Score de crédito sem autorização: o que a Súmula 550 permite
Ter um pedido de crédito negado por causa de uma pontuação que você nunca autorizou provoca uma sensação de injustiça. A Súmula 550 do Superior Tribunal de Justiça enfrenta exatamente esse desconforto e chega a uma solução de meio-termo: o escore de crédito, o chamado credit scoring, é lícito e dispensa consentimento, mas o consumidor tem direito de saber o que entrou na conta. Entender esse equilíbrio evita dois erros comuns: achar que o sistema é ilegal e achar que nada se pode exigir dele.
Por que o credit scoring dispensa a sua autorização
O credit scoring é um sistema de avaliação do risco de concessão de crédito, construído com modelos estatísticos e dados. O STJ considerou lícito esse método e dispensou consentimento prévio específico para o cálculo. Isso não equivale a autorizar qualquer tratamento de dados ou a obrigar uma empresa a conceder crédito.
A Lei do Cadastro Positivo e a LGPD continuam aplicáveis. O controlador precisa ter base jurídica para o tratamento, observar finalidade, necessidade, qualidade dos dados e não discriminação. A licitude do modelo em abstrato não convalida informação falsa ou uso incompatível com a lei.
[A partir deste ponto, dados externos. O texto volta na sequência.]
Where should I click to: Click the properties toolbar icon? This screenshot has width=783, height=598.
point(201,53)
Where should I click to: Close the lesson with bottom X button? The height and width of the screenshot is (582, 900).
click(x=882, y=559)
O direito a esclarecimentos que a súmula garante
O consumidor pode pedir esclarecimentos sobre as informações pessoais consideradas e as fontes usadas. Pela LGPD, também pode solicitar revisão de decisão tomada unicamente com base em tratamento automatizado que afete seus interesses e informações claras sobre critérios e procedimentos, resguardados os segredos comercial e industrial.
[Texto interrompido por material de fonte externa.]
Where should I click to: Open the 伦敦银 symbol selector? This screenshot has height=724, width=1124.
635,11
O direito não garante a divulgação do algoritmo inteiro. Ele permite conhecer os dados relevantes, corrigir inexatidões e compreender os fatores que sustentaram a avaliação em nível suficiente para contestá-la.
Quando o uso do score gera responsabilidade
Pode haver responsabilidade quando o sistema usa dado inexato, desatualizado, excessivo ou tratado sem base legal, quando produz discriminação ilícita ou quando a empresa nega esclarecimentos devidos. A simples existência de nota baixa, porém, não gera dano moral por si só, segundo o próprio enunciado.
Faça o pedido por escrito, identifique o cadastro e guarde a resposta. Se houver erro, aponte o dado e apresente documento de correção. Se a decisão foi automatizada, peça a revisão e os critérios previstos no art. 20 da LGPD, sem confundir transparência com direito automático à aprovação do crédito.